A filósofa estadunidense Susan Neiman revelou surpresa com a repercussão global de seu livro “A Esquerda Não É Woke”, publicado em diversos idiomas. “Não sei por que estão interessados nele na Tailândia, no Líbano ou na Croácia”, afirmou à BBC News Mundo, destacando que o tema parece ser uma questão internacional.
Neiman, que dirige o Einstein Forum na Alemanha desde 2000, argumenta que ser de esquerda e ser woke são conceitos opostos. Segundo ela, a confusão entre esses termos teria favorecido a vitória de Donald Trump nas eleições presidenciais de 2016. Leia trechos da entrevista:
Por que você decidiu escrever um livro afirmando que a esquerda não é woke?
Porque eu andei conversando com amigos em vários países, e todos eles me diziam algo como: “Receio não ser mais de esquerda”… E mencionavam alguma declaração ou evento woke com o qual não se identificavam.
Era algo que sempre se repetia, e achei importante me aprofundar em por que muitos de nós temos essa impressão de que há algo errado com a esquerda.
O objetivo do livro é justamente analisar o que está enfraquecendo (a esquerda), por que as pessoas estão confusas.
[…]
Qual você acha que é a principal diferença entre ser de esquerda e ser woke?

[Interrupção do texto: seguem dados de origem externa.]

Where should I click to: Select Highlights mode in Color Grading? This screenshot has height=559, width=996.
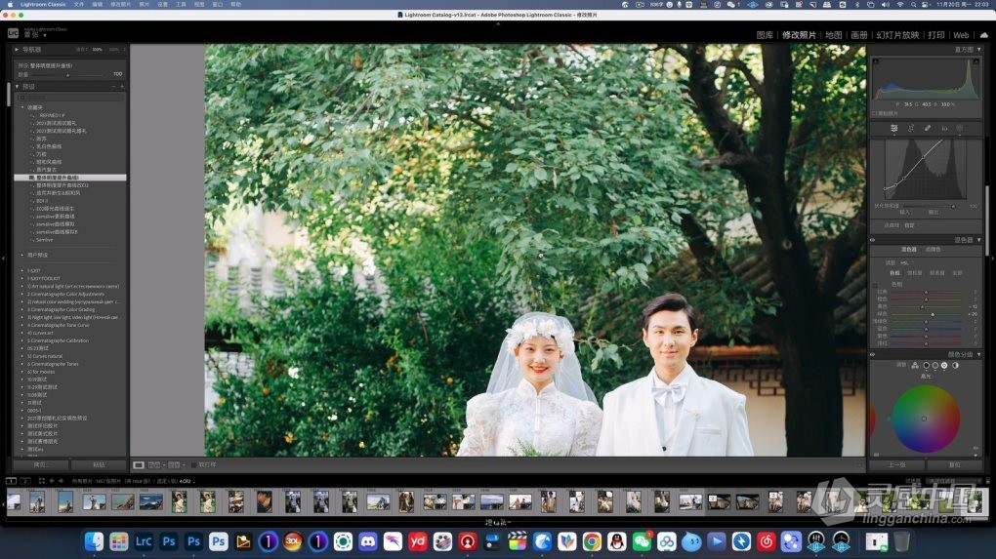[944, 365]
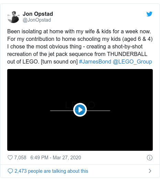
Task: Visit the @JonOpstad handle link
Action: click(37, 20)
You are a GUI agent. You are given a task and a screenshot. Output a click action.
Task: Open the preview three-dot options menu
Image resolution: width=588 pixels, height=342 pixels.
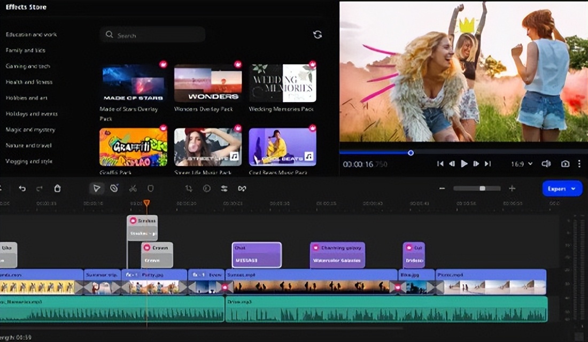click(579, 164)
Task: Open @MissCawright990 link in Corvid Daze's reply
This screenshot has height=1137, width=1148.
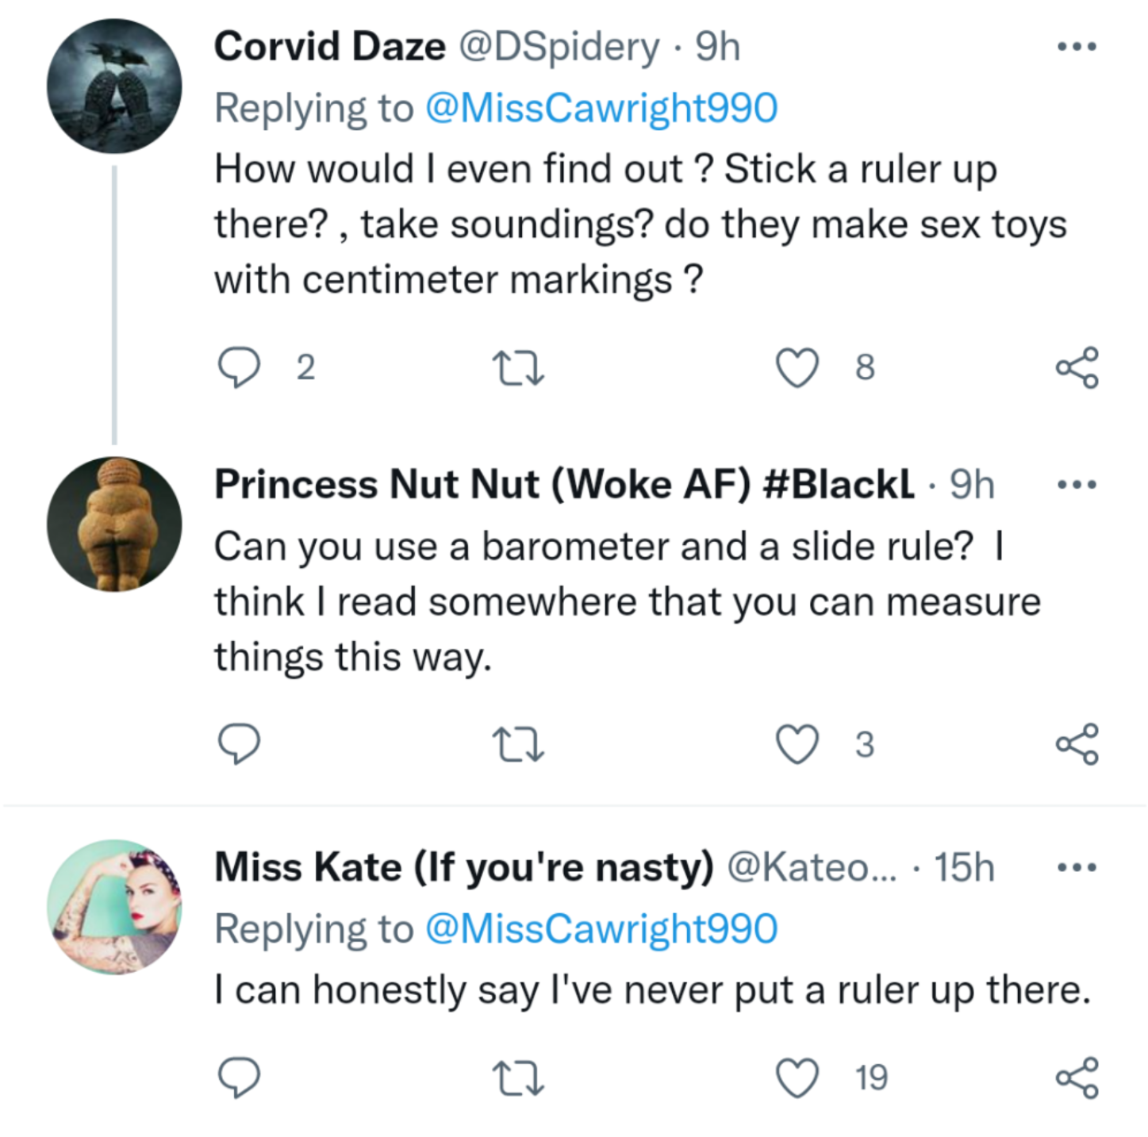Action: coord(601,109)
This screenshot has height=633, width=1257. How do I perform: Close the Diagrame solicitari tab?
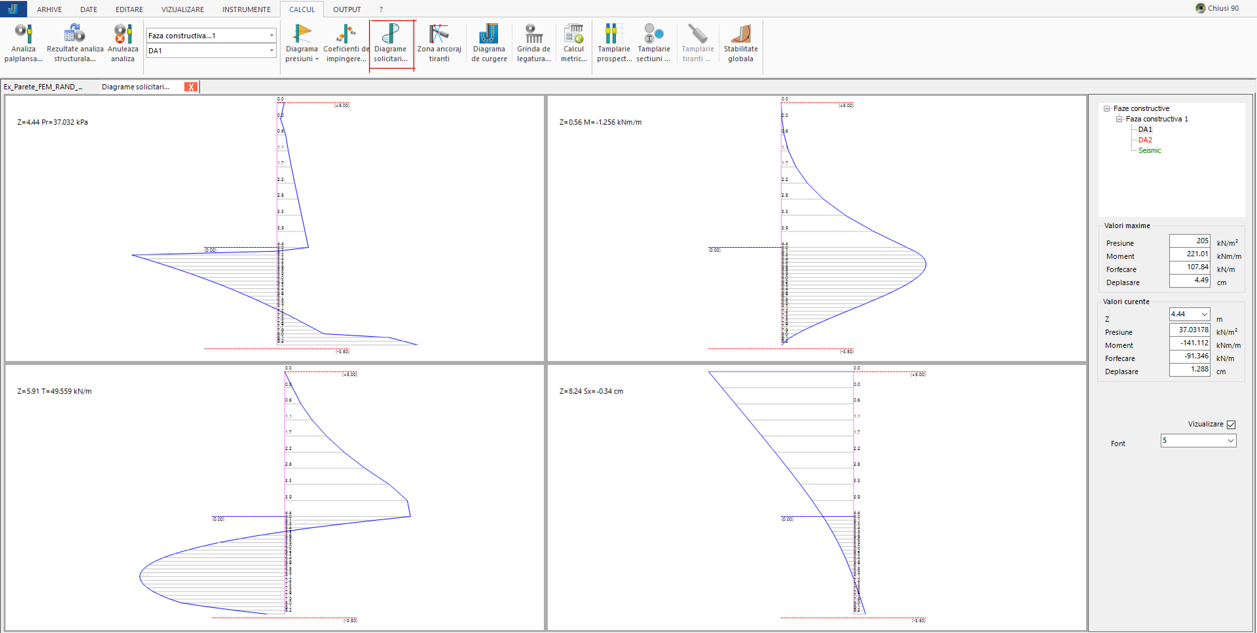point(191,87)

A confusão acontece porque o woke é fortemente alimentado por elementos tradicionais da esquerda: “na dúvida, fique do lado dos oprimidos” é um deles.
Esse é um sentimento muito esquerdista, mas agora é comum tanto para a esquerda quanto para o woke.
[…]
Por exemplo, é de esquerda decidir que a diversidade é sempre o primeiro e mais importante mandamento, porque muita gente foi deixada de fora de posições de poder e influência por pertencer a minorias?
É uma questão que surge o tempo todo.
Minha forte sensação é que sim, a diversidade é um bem — mas não o bem supremo. E é um insulto às mulheres contratá-las só porque são mulheres, assim como é um insulto às pessoas não brancas presumir que, só porque não são brancas, elas têm uma espécie de autoridade.
[…]

Você diria que sua ideia de uma esquerda universalista se aplica apenas à Europa e aos EUA, ou também a regiões como a América Latina, onde há pessoas que se definem como esquerdistas e apoiam ou evitam condenar governos autoritários que também se dizem esquerdistas ou revolucionários?
Sei muito mais sobre a história dos EUA e da Europa do que sobre a América Latina, mas fiquei extremamente surpresa que o livro tenha sido lançado no Chile e no Brasil, e que tenha iniciado um grande debate.
São dois grandes países latino-americanos com governos socialistas, com pequenas maiorias, ameaçados pela direita.
E o que as pessoas que gostaram do livro me disseram é que era disso que elas precisavam, porque sentiam que Lula e Gabriel Boric, para poder formar coalizões, tinham que incluir coisas que pareciam woke demais para elas.
Por exemplo, em ambos os países, fiquei chocada com o fato de haver discussões sobre banheiros com base em gênero.
Achava que só os políticos republicanos da Carolina do Norte se preocupavam com esse tipo de coisa.
A maioria das pessoas, quando vai ao banheiro, fecha a porta. Quem se importa? É um tema inventado, mas que tem sido muito utilizado. Trump usou isso com muito sucesso.
[…]
A confusão que você aponta entre esquerda e woke é algo novo ou é produto de um processo histórico?
O que chamamos atualmente de woke é o que nos anos 1990 era chamado de politicamente correto.
O engraçado é que tenho idade suficiente para me lembrar de quando o politicamente correto era usado ironicamente por pessoas socialistas, mas antistalinistas, para zombar daqueles que pareciam rígidos demais.
Depois, foi tomado pela direita.
E é interessante que algo assim esteja acontecendo com o woke, um termo que começou a ser usado na década de 1930 por músicos de blues afro-americanos para denunciar o racismo, e não foi muito mais usado até Trump chegar ao poder.
De fato, não estava presente nas eleições americanas de 2016.
Acho que, de certa forma, isso se desenvolveu como resultado da geração que cresceu pensando que a presença de Obama era normal, que era normal ter alguém na Casa Branca que era muito inteligente e competente.